* [Задание]
По воспоминаниям о Рыльском ответьте на вопросы:
1. В какой тональности Рыльский сначала наигрывал «Солнце низенько»?
2. Кому и в какой город Рыльский послал телеграмму?
3. Автором какой оперы назван Юрий Шапорин?

:: Страница

Вспоминается один из вечеров в Москве в Доме литераторов. Полемика. И вдруг в отдалении зазвучала украинская мелодия. Все оглянулись. У рояля Рыльский. Все притихли. И тогда он тихо произнес: “Песня помирит нас. Песня нас объединит”.

Наигрывал он “Солнце низенько” в ми миноре.

— А на два тона выше Вы можете? (Я пою именно в такой тональности.)

— Попробую.

И вот “Солнце низенько” в тональности соль минор со всеми гармоническими звучаниями разнеслось по готическому залу, построенному в свое время для масонских встреч. Много видели стены этого здания, о котором я говорю. В тот вечер разнеслась по залу украинская песня. И Мариэтта Шагинян, этот строгий критик, ученый музыкант, снимая слуховой аппарат, сказала: “Я обоих Вас слышу. Как это замечательно! Еще, еще”. Это означало, что она слышит и меня, поющего, и Максима Тадеевича — аккомпанирующего. Тогда же он послал своей супруге в Киев телеграмму: “Занят. Выехать не могу. Тружусь. Аккомпанирую Козловскому. Скоро буду дома”.

Что он больше любил в музыке? Однозначного ответа нет.

Когда-то Панас Карпович Саксаганский после спектакля “Лоэнгрин” сказал: “Это, конечно, одно из лучших и высоких человеческих звучаний Вагнера. Но мне бы так хотелось услышать “Невольно к этим грустным берегам...” (“Русалка”). В какой-то мере такое же восприятие музыки ощущалось и у Максима Тадеевича.

...О том, как Максим Тадеевич относился к тем или иным композиторам, каковы были его взгляды на древнюю и новую музыку, — вопросы, которые часто возникают, но я не считаю возможным ответить на них. Ведь сегодня Максим Тадеевич сам сказать не может, а вкладывать в его уста то, что он говорил в узком кругу, не для печати, не хотел бы. Но никого никогда он не уничтожал. Было у него и ироническое отношение к отдельным явлениям в современной музыке, возмущение спекулятивностью тематики, но он не мог не восхищаться новой музыкой, созданной на основе мелодии и, изысканной гармонизации.

Думаю, что “Саломея” и “Кавалер роз” Рихарда Штрауса не шокировали бы Максима Тадеевича. Но упивался он, слушая и сам наигрывая, старинную народную песню “Ой у полi криниченька”.

Встречаясь в Москве с Юрием Шапориным, автором оперы “Декабристы”, он восторженно отзывался об этом творении. Знал композиторов, только что появившихся, интересовался созданием “Тараса Шевченко” Майбороды. Но что это может значить? Ведь есть музыканты, которые читают и понимают только свою музыку. Слушая другую, не свою, испытывают утомление и даже раздражение, так как в этот момент он мысленно читает партитуру и говорит: “Эту фразу кларнета я передал бы закрытой валторне, а тему виолончели передал бы скрипкам...”. А Рыльский органически музыкант. Он упивается музыкой, как бы говоря: “Это великое счастье уметь слушать”.

::::
:: Исходные данные

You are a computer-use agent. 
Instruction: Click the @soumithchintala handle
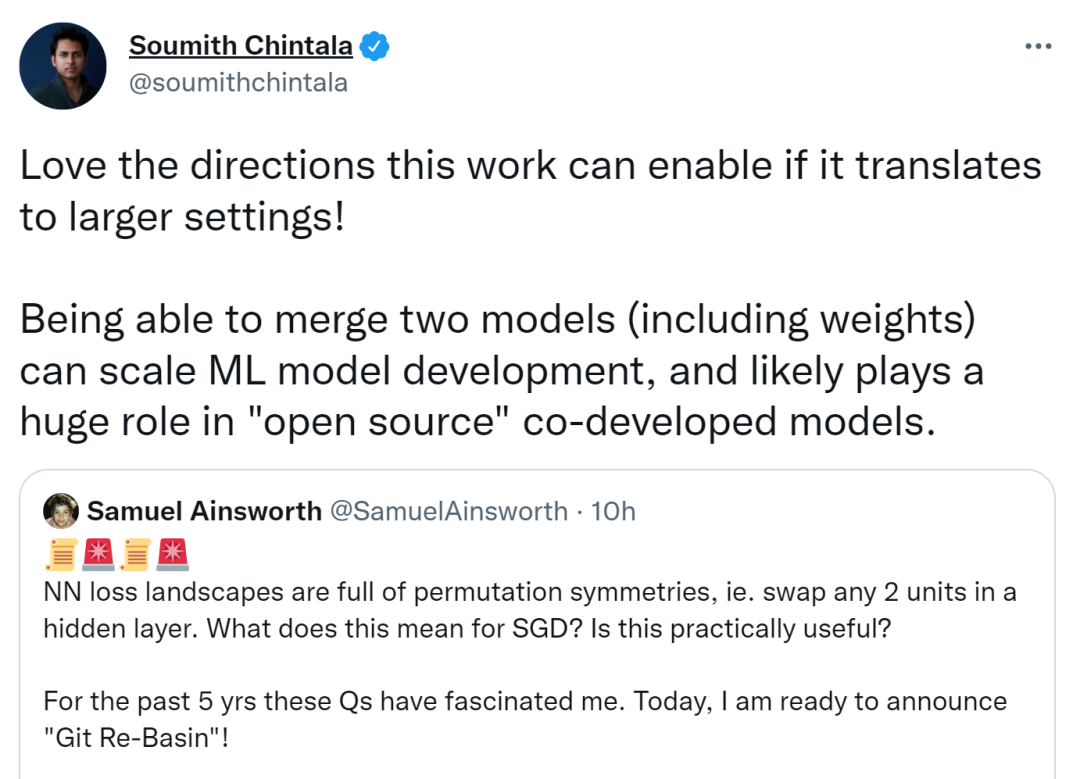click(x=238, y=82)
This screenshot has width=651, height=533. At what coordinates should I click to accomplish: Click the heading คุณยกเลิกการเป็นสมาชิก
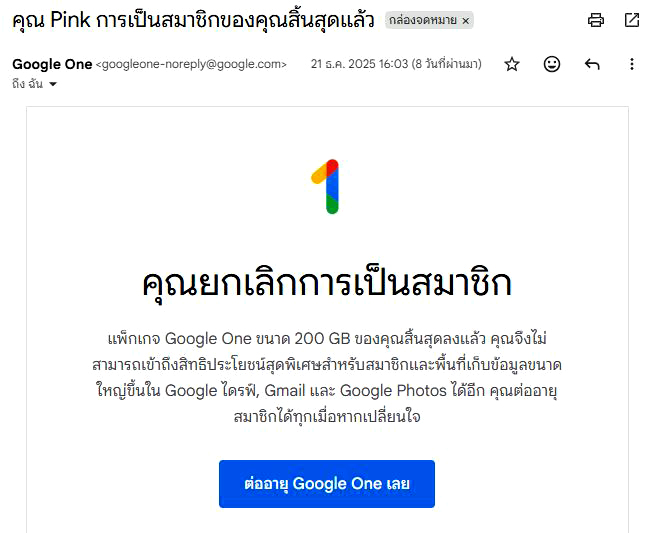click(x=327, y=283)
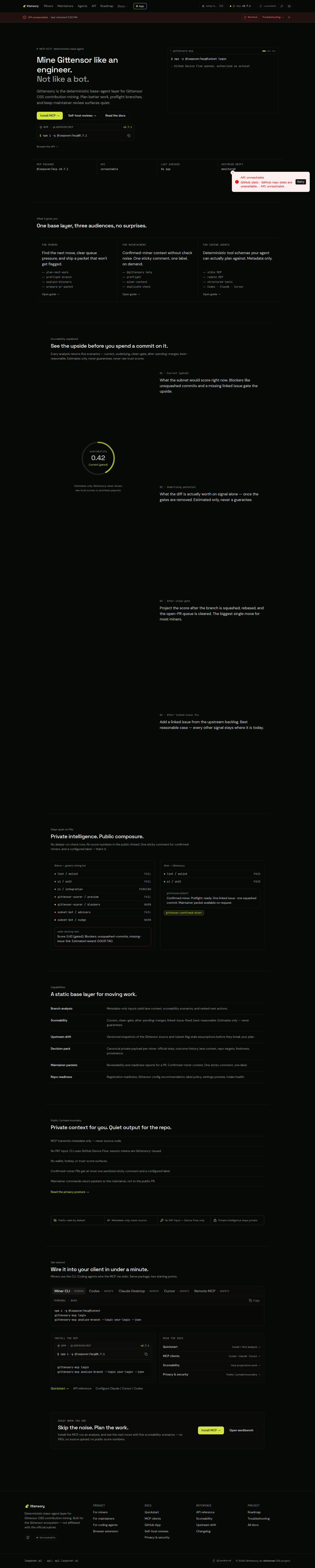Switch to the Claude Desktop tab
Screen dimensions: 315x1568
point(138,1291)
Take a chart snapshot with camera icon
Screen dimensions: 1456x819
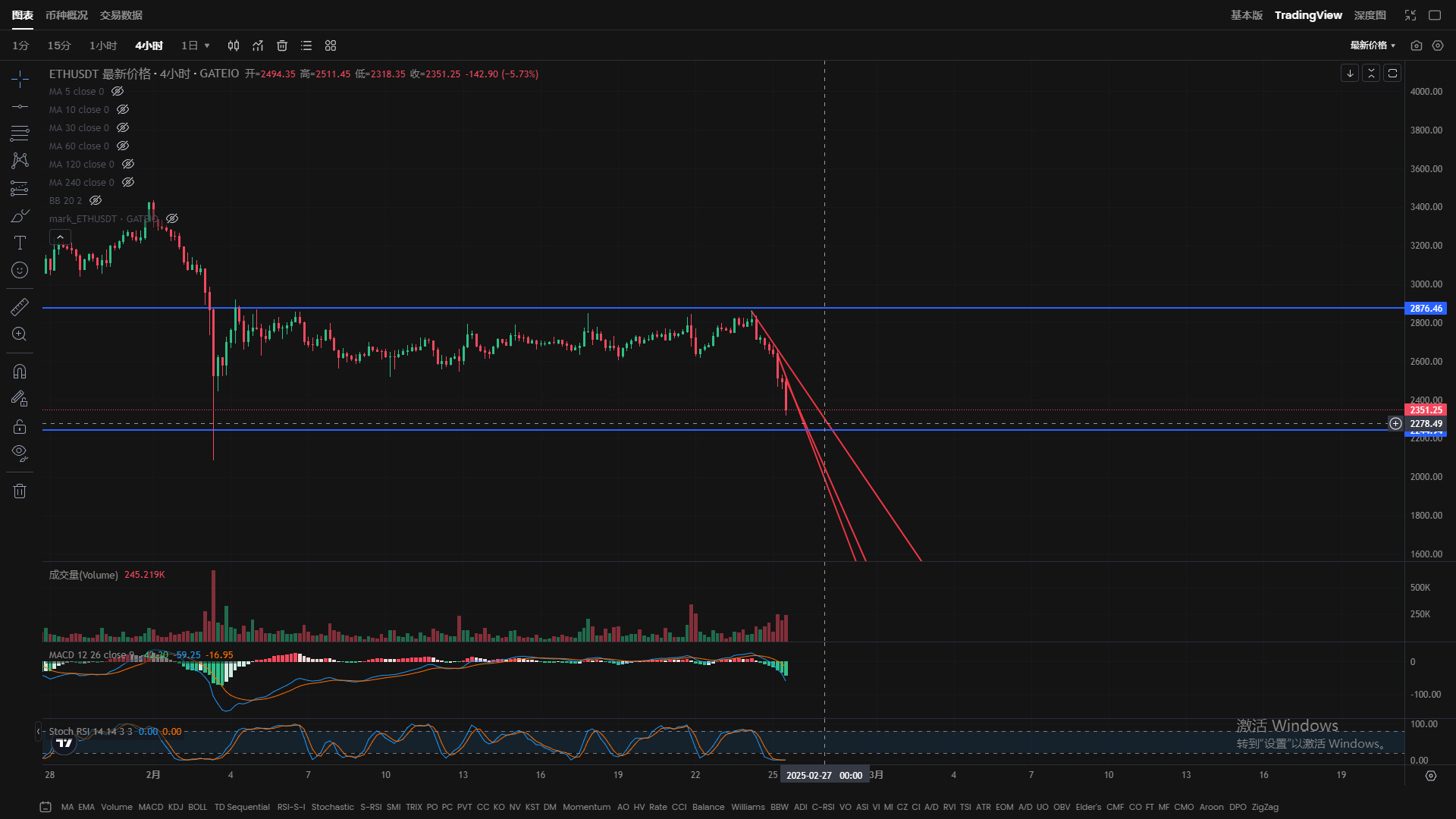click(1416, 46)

::::

* [Полный ответ]
1. В ми миноре.
2. Своей супруге в Киев.
3. Оперы «Декабристы».